Assignment: Pick up the notes on the progenitors' shelters below and carry them on from their final line.

Selected extract:
The progenitors knew they were a dying breed even before the scorching of the planet, so they used the much more numerous and expendable humans for various tasks.

This means that their "shelters" often contained actual labyrinths, tricks, and traps to test or even mutate humans in various ways, treating them like lab rats. Some of them might have included small prizes to encourage people to complete random tasks, while others were deathtraps designed to cull the herd and leave only the most apt humans for breeding purposes.

Each trap can contain information of various bygone ages, humans (different, crazy, or unharmed) and even surviving progenitors. Some are found intact, while other have been invaded, robbed, or overtaken by monsters or bandits.

They can also work as a great campaign starter, similarly to a Fallout game: the shelter is all the PCs ever know, until the systems stop functioning for unknown reasons, forcing them to venture out into the wider world.

It would probably be a good idea to list a few examples in the book. Here are a few of my own. I think I can also use some from Dark Fantasy Places.

1d6.
1. Controlled by an AI with an [helpful, hostile, erratic, suffocating, jealous, mischievous, dishonest, bargaining] personality.

Supplied information:

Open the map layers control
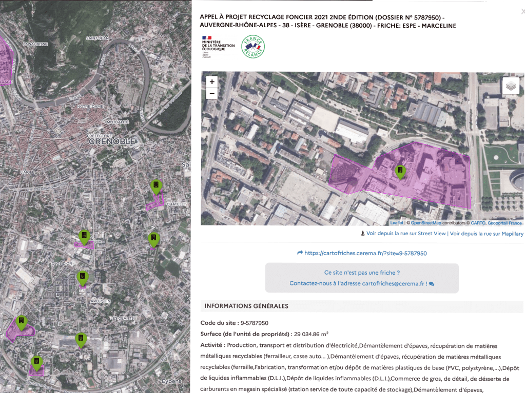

Answer box:
2. Clone factory, has several humans with little to no memories or understanding and [helpless, aggressive, childish, curious, submissive, rebel] personality, or preserved in cryogenic chambers.
3. Mutation lab, including mutated humans, beasts or plants of various kinds.
4. Arena, created for entertainment and selection purposes, with various systems prepared to pit humans against [each other, robots, clones, beasts]. 
5. Mazes, sometimes resembling escape rooms, created to test the subject's [intelligence, morality, courage, resistance].
6. Experimental science labs, dedicated to the research and improvement of [weaponry, armor, transportation, communication, medicine, psychotropics, psychic powers, robots].


As always, all feedback is appreciated!